INSTRUCTIONS –
(1) Answer the following from the news report on the Kabul car bomb plot.
(a) How much explosive was in the car bomb?
(b) Besides Afghanistan's two major languages, which languages does the suspect know?
(c) According to Saleh, how many people does the intelligence service hold?
(2) Reproduce the passage of the news report on the Kabul car bomb plot between "The Afghan official" and "al-Qaida terror organization.", inclusive.

EXCERPTED PASSAGE –
+===+
Updated

A failed suicide bomber had taken delivery of his explosives-loaded Toyota near the Pakistan border, then headed into Kabul bent on blowing up President Hamid Karzai or some foreign "infidels," an Afghan intelligence chief said Wednesday.

"He has admitted he worked for Al Qaeda," Amrullah Saleh said of the suspect.

The plot fell apart when the car collided with another vehicle in the heart of the capital Monday morning and sped off, only to be cornered by pursuing police at a checkpoint.

The suspect is not Afghan, but his nationality and identity have not been established, said Saleh, national intelligence service director for Kabul.

The Afghan official told The Associated Press the "very sophisticated" car bomb, almost a half ton of explosives, was put together outside Afghanistan, implying the alleged plot originated in Pakistan.

Many Al Qaeda figures are believed to have taken refuge in Pakistan since a U.S.-led campaign toppled the Taliban regime last December and scattered the Afghan-based al-Qaida terror organization.

Saleh said the suspect told interrogators the names of those who "motivated" him. But the intelligence chief would not discuss what leads Afghan or other agencies might be investigating as a result.

Nor would he confirm what the Afghan Interior Ministry reported -- that an alleged Afghan accomplice, also unidentified, was arrested in the car with the suspected bomber. Saleh said the intelligence service held only one person, "the foreigner."

The alleged car-bomb plot was the latest development -- including the assassination last month of Vice President Abdul Qadir -- that has put the Afghan capital on edge. This attack was especially chilling because the shrapnel-packed Toyota Corolla had penetrated to a spot just hundreds of yards from the U.S. Embassy, Karzai's offices and the headquarters of the international security force patrolling Kabul.

"He has admitted his first target -- he was tasked to kill His Excellency Mr. Karzai," Saleh said. Failing that, he said, the bomber was to target government ministers or foreign compounds or facilities.

"He says he wanted to go to heaven by killing himself and also killing infidels and supporters of infidels in Afghanistan," Saleh said.

The suspect speaks Afghanistan's two major languages in a "broken" manner, Saleh said, and has a knowledge of Arabic and Russian.
+===+
EXTRACTED MATERIAL –
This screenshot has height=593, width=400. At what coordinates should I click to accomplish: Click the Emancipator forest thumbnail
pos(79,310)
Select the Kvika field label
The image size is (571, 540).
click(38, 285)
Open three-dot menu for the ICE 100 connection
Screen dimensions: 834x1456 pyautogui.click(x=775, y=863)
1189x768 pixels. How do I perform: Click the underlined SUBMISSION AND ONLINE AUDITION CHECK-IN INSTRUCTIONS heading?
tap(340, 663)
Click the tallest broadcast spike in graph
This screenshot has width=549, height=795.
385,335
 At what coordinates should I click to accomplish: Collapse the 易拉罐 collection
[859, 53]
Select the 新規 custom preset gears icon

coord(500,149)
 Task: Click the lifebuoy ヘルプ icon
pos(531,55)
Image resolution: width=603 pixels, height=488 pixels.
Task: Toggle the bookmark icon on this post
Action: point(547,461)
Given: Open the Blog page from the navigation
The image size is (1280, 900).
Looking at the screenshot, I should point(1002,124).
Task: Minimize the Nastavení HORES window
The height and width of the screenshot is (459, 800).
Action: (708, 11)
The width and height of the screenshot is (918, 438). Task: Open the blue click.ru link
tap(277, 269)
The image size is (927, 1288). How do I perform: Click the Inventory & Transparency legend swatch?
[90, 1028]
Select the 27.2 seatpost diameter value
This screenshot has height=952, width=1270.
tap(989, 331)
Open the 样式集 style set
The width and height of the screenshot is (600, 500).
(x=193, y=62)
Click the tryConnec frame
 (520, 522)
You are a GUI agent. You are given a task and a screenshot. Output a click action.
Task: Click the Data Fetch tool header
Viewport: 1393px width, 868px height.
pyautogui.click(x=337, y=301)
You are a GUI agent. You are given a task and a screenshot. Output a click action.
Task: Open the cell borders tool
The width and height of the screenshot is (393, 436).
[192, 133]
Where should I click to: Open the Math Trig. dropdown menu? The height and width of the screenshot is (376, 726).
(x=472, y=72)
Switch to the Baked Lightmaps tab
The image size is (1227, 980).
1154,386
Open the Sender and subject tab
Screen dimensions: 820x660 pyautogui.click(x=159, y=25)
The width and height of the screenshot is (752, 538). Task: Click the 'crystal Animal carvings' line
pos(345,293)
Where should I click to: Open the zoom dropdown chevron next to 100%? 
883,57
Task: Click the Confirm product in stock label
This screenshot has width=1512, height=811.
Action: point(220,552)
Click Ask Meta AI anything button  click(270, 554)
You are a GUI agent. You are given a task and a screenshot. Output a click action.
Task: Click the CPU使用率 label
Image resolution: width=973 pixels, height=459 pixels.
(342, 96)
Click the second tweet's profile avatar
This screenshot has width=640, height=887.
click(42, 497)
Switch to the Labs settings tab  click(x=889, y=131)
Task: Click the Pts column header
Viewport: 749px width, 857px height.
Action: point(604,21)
+===+
SOLUTION LIST –
(1)
(a) Almost a half ton.
(b) Arabic and Russian.
(c) Only one person, "the foreigner."

(2)
The Afghan official told The Associated Press the "very sophisticated" car bomb, almost a half ton of explosives, was put together outside Afghanistan, implying the alleged plot originated in Pakistan.

Many Al Qaeda figures are believed to have taken refuge in Pakistan since a U.S.-led campaign toppled the Taliban regime last December and scattered the Afghan-based al-Qaida terror organization.